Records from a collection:
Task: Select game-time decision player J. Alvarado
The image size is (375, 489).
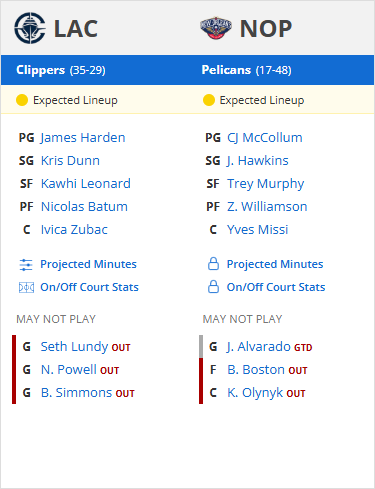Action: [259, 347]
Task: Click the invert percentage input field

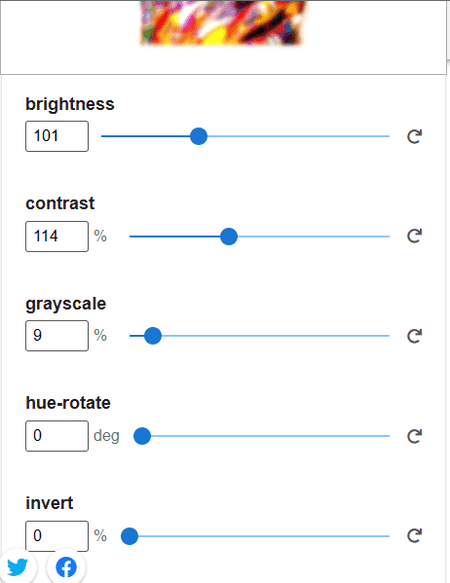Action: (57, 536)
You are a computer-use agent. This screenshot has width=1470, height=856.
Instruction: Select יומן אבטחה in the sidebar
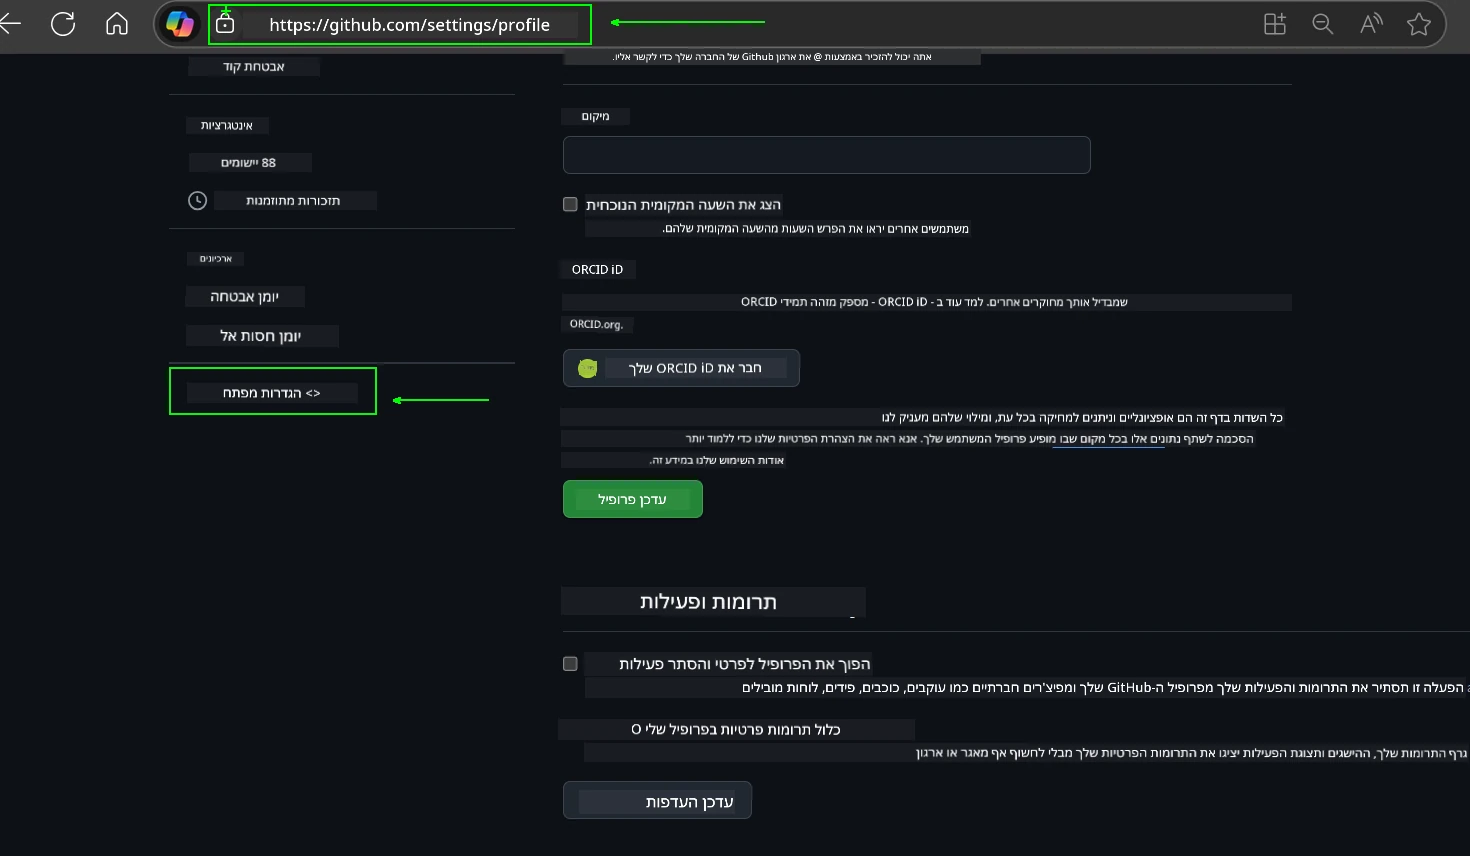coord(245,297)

▶ WHAT NEEDS TO BE DONE
From the line with "You are a computer-use" to the final line of the entries above, reproduce each line exactly and nothing else; the pictures stay out.

▶ RESPONSE BOX
You are a computer-use agent. This screenshot has width=1470, height=856.
Instruction: Select יומן אבטחה in the sidebar
coord(245,297)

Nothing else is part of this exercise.